• SHORT EXERCISE: Please carry on the passage about the final days of the war against Japan in August 1945, picking up after its last sentence; the listing that follows it is not part of that passage.

• SELECTED TEXT:
<<<<

Truman, however, was determined to maintain pressure on Japan. He rejected the urgings of Stimson and Forrestal to halt conventional bombing. Between 10 and 14 August, LeMay’s Superfortresses maintained their attacks on Japan’s cities, killing 15,000 people. Technical preparations continued for the release of further atomic bombs, should these prove necessary. A third weapon would be ready for delivery on 19 August. If Tokyo remained obdurate, U.S. assistant chief of staff Gen. John Hull debated with Colonel Seeman of the Manhattan Project the relative merits of dropping more bombs as they became available, or holding back to “pour them all on in a reasonably short time911,” in tactical support of an invasion. Gen. Carl Spaatz, USAAF strategic bombing supremo, opposed continuing firebomb attacks. This was not, however, for humanitarian reasons: he simply preferred to conserve American lives and effort until the nineteenth, then drop a third atomic weapon on Tokyo.
In Moscow, Stalin perceived that peace was very near, and hastened to complete his treaty with the Chinese Nationalists. By its terms, Moscow recognised Chiang Kai-shek as his country’s sole legitimate ruler. However, the Soviet leader sought to introduce a clause whereby Chiang would introduce “national unity and democratisation.” The Nationalist delegation rejected this out of hand. Stalin asked: “Don’t you want to democratise China? If you continue to attack Communists, are we expected to support [the] Chinese government? We have no wish to interfere, but [it would be] hard for us to support [you] morally when you fight Communists.” The Nationalists remained implacable. Stalin shrugged: “Very well. You see how many concessions we make. China’s Communists will curse us.” But agreement on other issues remained elusive. Only at 3 a.m. on 15 August was the “Treaty of Friendship and Alliance” between the USSR and China finally signed.

>>>>

• DATASET ENTRIES:
<<<<

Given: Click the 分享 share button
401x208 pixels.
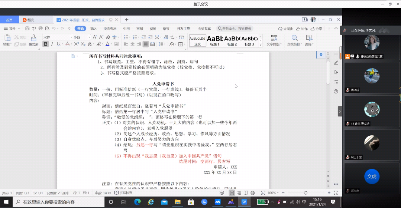Looking at the screenshot, I should [x=316, y=29].
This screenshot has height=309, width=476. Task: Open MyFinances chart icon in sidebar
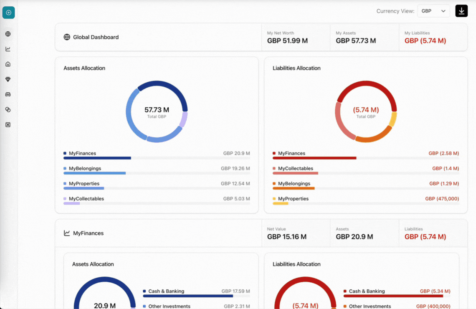pos(8,49)
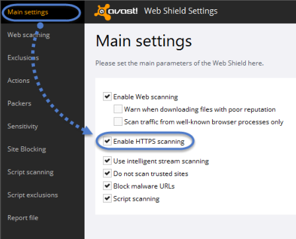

>>>>

• RESPONSE BELOW:
That night of the tenth in Moscow, Foreign Minister Molotov told Harriman, the U.S. ambassador, that in the absence of Japanese unconditional surrender, the Soviet thrust into Manchuria would continue. As ever, Tokyo’s stubbornness suited Soviet convenience. More dismaying, the Soviets now abruptly asserted that they expected a share in the occupation of Japan, including the appointment of their own supreme commander to serve jointly with MacArthur. Harriman responded furiously, saying that this was an outrageous demand, when Russia had only been in the Japanese war for two days. The Soviets eventually backed off, and accepted MacArthur’s appointment as SCAP—Supreme Commander Allied Powers.
On 11 August the Byrnes note was dispatched to the Japanese government. It reached Tokyo in the early hours of the twelfth, provoking bitter disappointment among the peace party. Togo, the foreign minister, was at first disposed to abandon his commitment to bow to Washington. Only with the utmost reluctance did Suzuki and Togo finally agree to accept Byrnes’s terms. The most surprising reactions came from some of the military. Deputy Chief of Staff Torashiro Kawabe declared that it was now too late to draw back from surrender, or to question the emperor’s decision. He wrote in his diary: “Alas, we are defeated. The imperial state we have believed in has been ruined.” Kawabe’s superior, Gen. Yoshijiro Umezu, was nicknamed “the ivory mask.” He recognised that the war was lost. Toyoda, the naval chief, was similarly resigned. In contradiction to such private realism, however, in the presence of others all three persisted in holding out for conditions. Fearful of their own junior officers, they satisfied their “honour” by submitting a note to the emperor asserting that acceptance of the Byrnes note amounted to acceding to “slave status” for Japan. Hirohito sharply rebuked them, asserting that his own mind was made up. The nation must rely upon American good faith.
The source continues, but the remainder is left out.